### Directions
Nothing less than an exact copy of all the records is required.

====== Available records ======

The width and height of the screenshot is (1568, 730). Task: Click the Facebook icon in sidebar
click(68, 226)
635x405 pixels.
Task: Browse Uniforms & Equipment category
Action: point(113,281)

======

### Task result
The width and height of the screenshot is (1568, 730). Task: Click the Facebook icon in sidebar
click(68, 226)
635x405 pixels.
Task: Browse Uniforms & Equipment category
Action: point(113,281)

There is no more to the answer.